Ruler Tenant Federation
- Author: Rees Dooley
- Date: November 2021
- Status: Accepted
Overview
This document aims to describe how to implement the ability to allow rules to cover data from more than a single Cortex tenant, here after referred to as federated rules. Since currently rules are owned by, query data from and save resulting series in the same tenant, this document aims to provide clear delineation of who owns a federated rule, what tenants the federated rule queries data from and where the federated rule saves resulting series.
A federated rule is any rule which contains the src_tenants
field.
Reasoning
The primary use case for allowing federated rules which query data from multiple tenants is the administration of cortex.
In the case of the administration of cortex, when running Cortex within a large organization, there may be metrics spanning across tenants which might be desired to be monitored e.g. administrative metrics of the cortex system like prometheus_rule_evaluation_failures_total
aggregated by __tenant_id__
. In this case, a team e.g. infra
may wish to be able to create a rule, owned by infra
which queries multiple tenants t0|t1|...|ti
and stores resulting series in infra
.
Challenges
Allow federated rules behind feature flag
Challenge
Federated tenant rules and alerts will not be a good fit for organization and should be behind a feature flag.
Proposal
For federated rules, creation of federated rules (those sourcing data from multiple tenants) should be blocked behind the feature flag ruler.enable-federated-rules
If tenant federation is enabled, then ruler should use a mergeQueryable
to aggregate the results of querying multiple tenants.
Allow federated rules only for select tenants
Challenge
For many organizations, the ability for any tenant to write a rule querying any other tenant is not acceptable and more fine grained control is required
Proposal
Since the current default is that a tenant should only be able to write rules against itself, we suggest a config option ruler.allowed-federated-tenants
, a string slice of OrgIDs like infra
or 0|1|2|3|4
which are allowed to write rules against all tenants. If a tenant bar
attempts to create a federated rule, an error should be returned by the ruler api. Similarly an option ruler.disallowed-federated-tenants
explicitly states a list of tenants for which federated rules are not allowed. Combining these in a util.AllowedTenants
should allow one to quickly determine if federation is enabled or disabled for a given tenant at rule creation.
Where to store resulting series of federated rule
Challenge
A single tenant rule always stores produced series in the tenant where the rule exists. This 1 -> 1 mapping becomes a many -> 1 mapping for federated rules.
Proposal
Tenants owning a federated rule the resulting series is saved in the tenant which owns the rule.

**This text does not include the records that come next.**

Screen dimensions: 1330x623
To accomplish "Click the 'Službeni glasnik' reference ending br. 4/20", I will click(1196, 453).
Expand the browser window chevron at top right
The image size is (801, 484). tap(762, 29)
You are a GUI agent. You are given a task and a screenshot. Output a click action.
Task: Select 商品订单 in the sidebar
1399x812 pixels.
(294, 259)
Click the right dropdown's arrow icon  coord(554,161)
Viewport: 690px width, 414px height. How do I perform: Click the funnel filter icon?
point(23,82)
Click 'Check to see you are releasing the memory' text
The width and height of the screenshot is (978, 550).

Which tenants to query from for federated rules
Challenge
A single tenant rule always queries the tenant which owns the rule. This 1 -> 1 mapping becomes a 1 -> many mapping for federated rules.
Proposal
As some use cases will demand that a specific federated rule, querying tenant B and C, is stored in the owning teams tenant A, an option to allow explicit assignment of source tenants for a federated rule is needed.

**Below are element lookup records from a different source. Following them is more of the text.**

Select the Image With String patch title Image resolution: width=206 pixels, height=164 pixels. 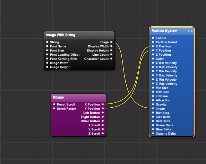61,35
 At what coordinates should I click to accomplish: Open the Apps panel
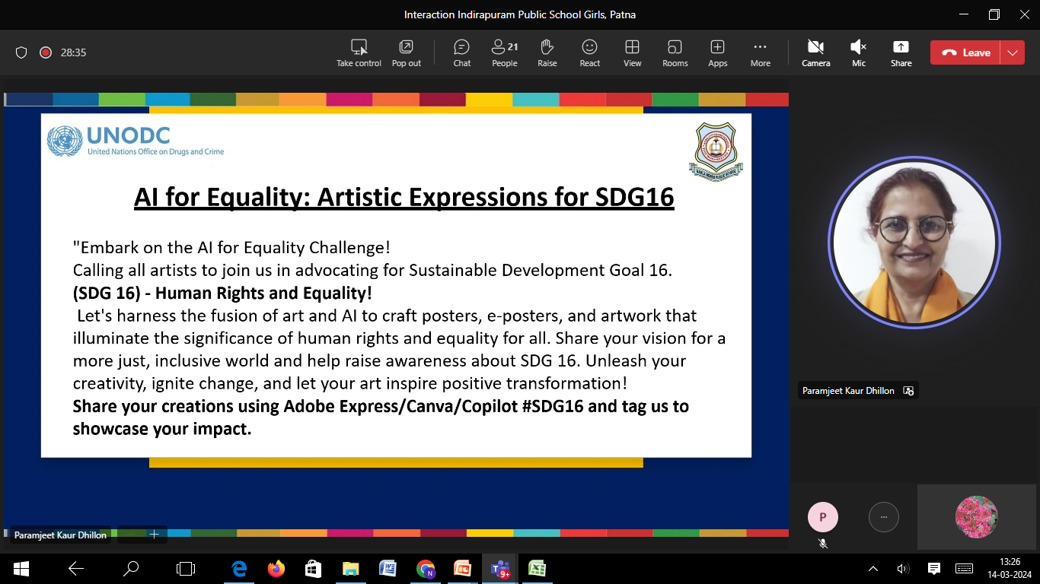718,53
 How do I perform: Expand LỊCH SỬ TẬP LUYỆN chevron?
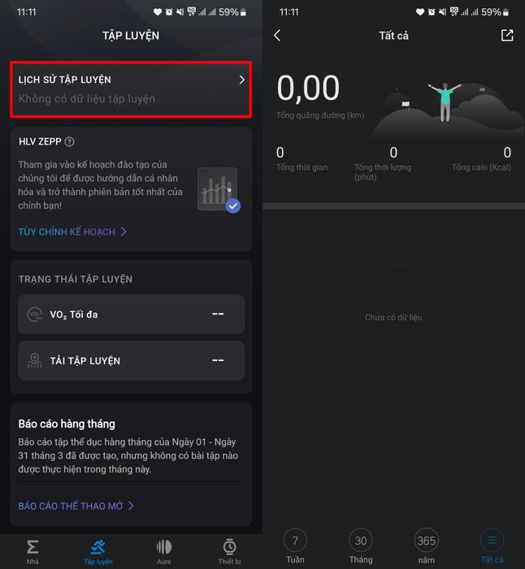[242, 80]
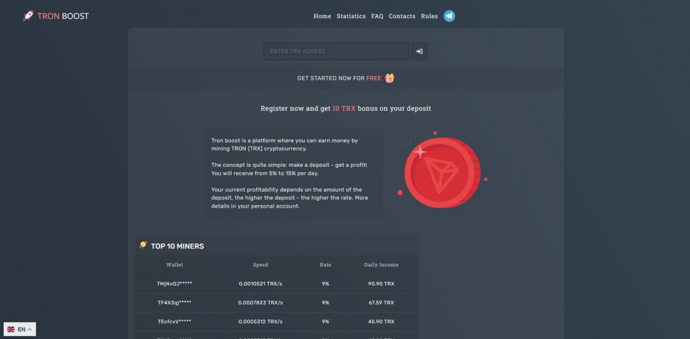Navigate to Contacts
The image size is (690, 339).
402,16
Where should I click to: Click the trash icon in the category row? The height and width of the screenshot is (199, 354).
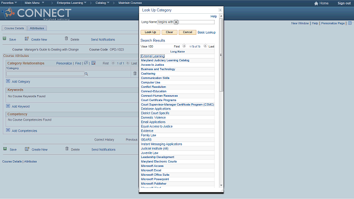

To support this we suggest an additional field src_tenants
on the rule group containing an array of OrgIDs e.g. [t0,t1,...,ti]

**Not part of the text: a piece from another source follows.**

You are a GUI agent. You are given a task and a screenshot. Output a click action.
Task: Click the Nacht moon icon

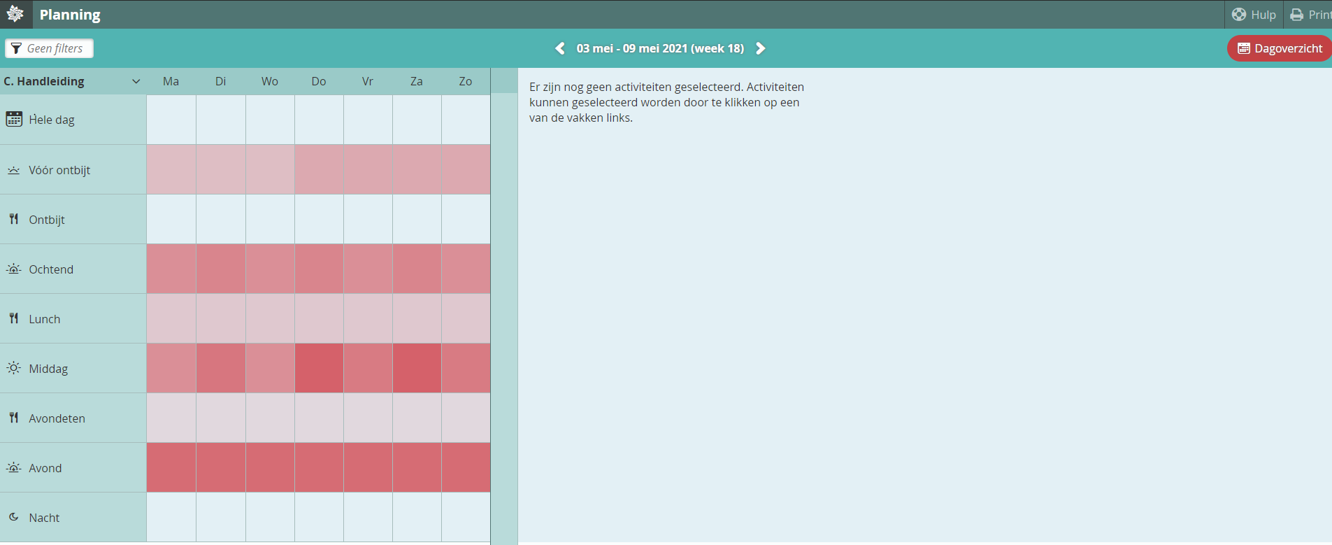pos(14,517)
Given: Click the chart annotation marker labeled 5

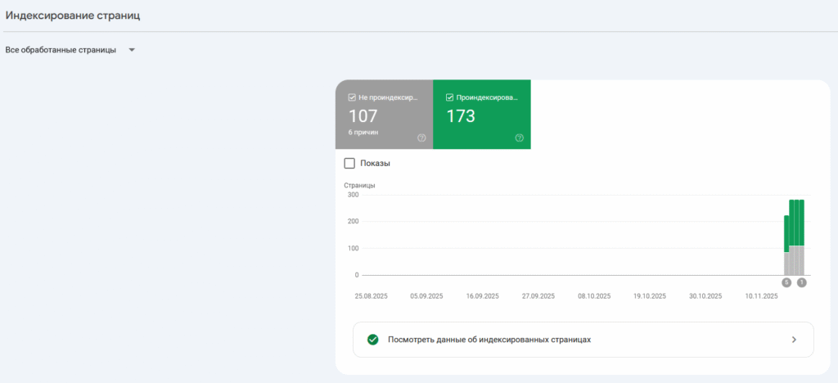Looking at the screenshot, I should tap(786, 282).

which when present determines which tenants to query for the given rule. Rule group is chosen as it reduces repetition between rules.
Conclusion
Challenge | Status |
---|---|
Allow federated rules behind feature flag | Planned but not yet implemented |
Allow federated rules only for select tenants | Planned but not yet implemented |
Where to store resulting series of federated rules | Planned but not yet implemented |
Which tenants to query from for federated rules | Planned but not yet implemented |